That doesn't mean anything. I'm just using a Korean keyboard and thought it would be cool to use a few Hangeul sumbols. Aren't they neato?
Orientation has been fantastic. When we got here, even though I was ready to barf, I was shocked and happily surprised by how organized and friendly the orientation was. The process was smooth. After 20 minutes we had all of our orientation materials (including sandwich, bottled water, orientation guide, tourism guidebook, and free hoodie and embroidered towels!!!) and a quaint but clean room on the first floor of the dormitory. The next morning, we awoke to smells of scrambled eggs and fresh kimchi. Ok, there wasn't actually any kimchi at breakfast. But there is at every other meal. The food has been great, for the most part. I think I will survive here well, though I fear for Sara and her crusade against meat. Vegitarian food is rare and abnormal here.
As for preparing me to be am EFL teacher, I think they've done a fine job. We learned on the first day that the main reason for this program (besides English being a major economical language) is that people were having to send their children overseas to English schools in order to truly learn the language. Here they learned grammar and punctuation, but not pronounciation or communication skills. Koreans were devastated by this process of having their families torn apart in the pursuit of language learning. The solution? Tear the Westerners away from their families and bring them here!
What we've learned about the classroom themselves is encouraging. I won't be required to produce grades, nor am I put under an immense ammount of pressure. There are dozens of websites chocked full of EFL lesson plans that I can draw from, and I have 18 hours a week (minimum) of "free time" to lesson plan for the other 22. Since lesson planning can't possibly take 22 hours, many people end up on Facebook and Youtube for a large part of their day.
In addition, though I don't know how my specific school will be, many EPIK teachers are not required to come to school during the students' breaks (July/August and January/February). Essentially, this extends my vacation time to 4 months, assuming my school works under these rules. If not, I will be there diligently, on Facebook, every day.
Today we depart for downtown Seoul, the Korean National Museum, an old Korean palace, an internationally renowned Korean show called "Nanta Cooking" where chefs perform and cook for you, and a fabulous dinner at a seafood restaurant called Marisco. Then, we finally get an oppurtunity to walk around for a bit and experience the city. Of course, there are plenty of frat boys and sorority girls here who have been--ahem--"experiencing" the city nightly. I'm not sure how they got into this program, but I hope they act more like teachers when they get to their schools. Teachers have a wonderful reputation in Korea. I'd prefer it not be my countrymen who ruin that.
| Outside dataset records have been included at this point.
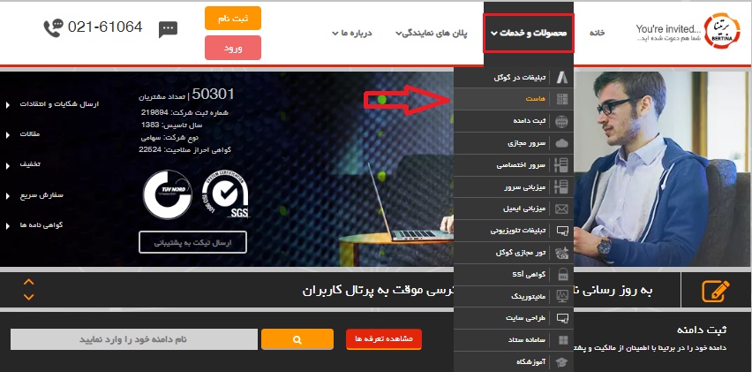Image resolution: width=752 pixels, height=372 pixels.
Task: Expand the پلان های نمایندگی menu
Action: coord(432,33)
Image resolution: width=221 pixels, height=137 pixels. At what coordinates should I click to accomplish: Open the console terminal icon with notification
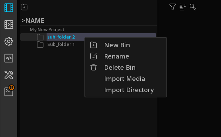pos(9,91)
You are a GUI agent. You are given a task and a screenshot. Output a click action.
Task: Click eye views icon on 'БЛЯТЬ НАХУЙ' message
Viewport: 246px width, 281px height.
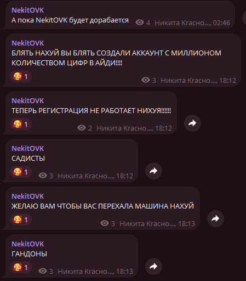point(146,80)
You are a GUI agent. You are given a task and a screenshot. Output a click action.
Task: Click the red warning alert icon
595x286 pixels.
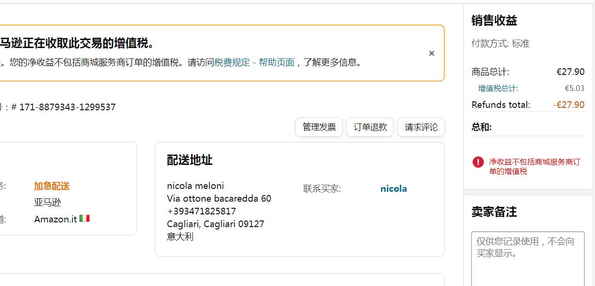pos(478,162)
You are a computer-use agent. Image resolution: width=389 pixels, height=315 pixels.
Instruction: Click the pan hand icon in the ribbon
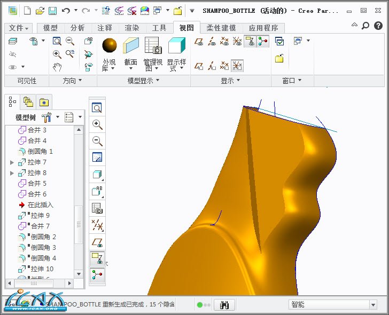[x=57, y=67]
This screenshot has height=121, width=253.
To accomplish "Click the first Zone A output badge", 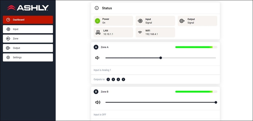I will (108, 80).
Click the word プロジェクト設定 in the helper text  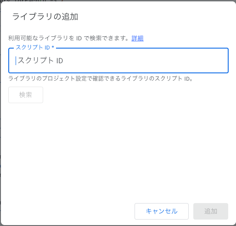tap(64, 78)
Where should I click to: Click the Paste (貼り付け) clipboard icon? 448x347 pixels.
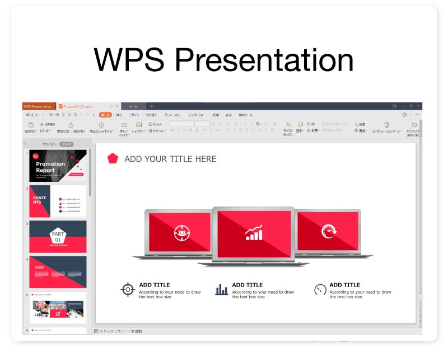coord(30,125)
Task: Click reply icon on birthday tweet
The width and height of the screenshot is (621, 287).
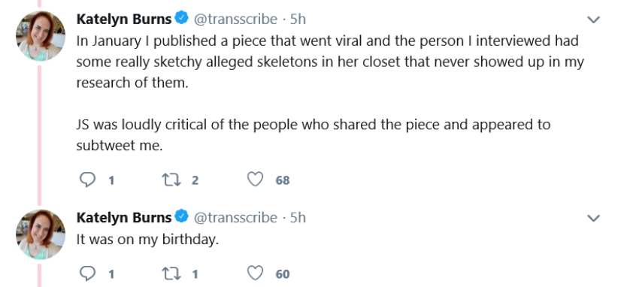Action: (x=87, y=273)
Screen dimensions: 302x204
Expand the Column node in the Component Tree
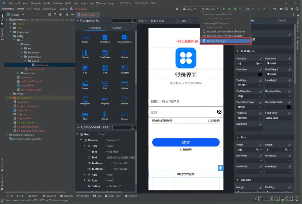click(81, 140)
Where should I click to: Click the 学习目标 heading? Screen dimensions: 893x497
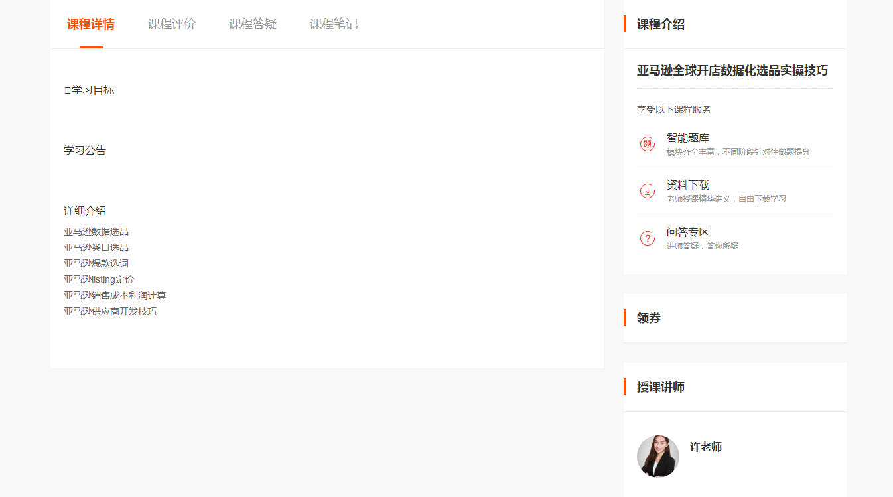[x=92, y=90]
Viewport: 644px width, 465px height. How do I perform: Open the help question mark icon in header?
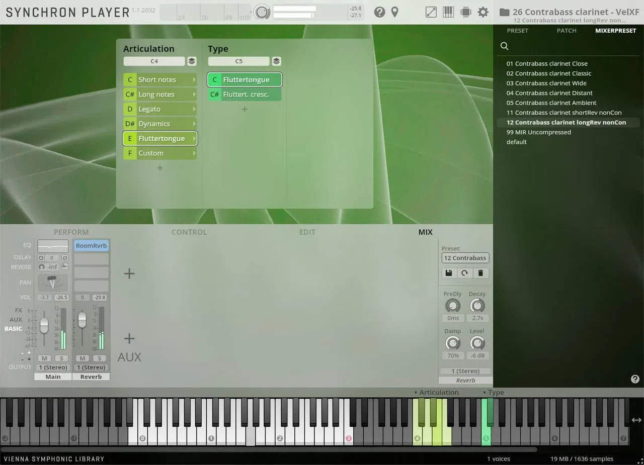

But I can't be too sour, because this place is magical so far (as is any new place), and I'd like my honeymoon with it to last as long as possible. I hope the charm doesn't wear off any time soon, but if it does, I want to remember these first weeks exactly as they were--fresh, exciting, foreign, and filled with new chances to explore the world and myself.
Now it's off for a quick shower and a healthy breakfast. Good morning to me and good afternoon to all of you. The sun is finally rising over the mountain tops that are mere city blocks from my window.
I think I'm really beginning to like it here.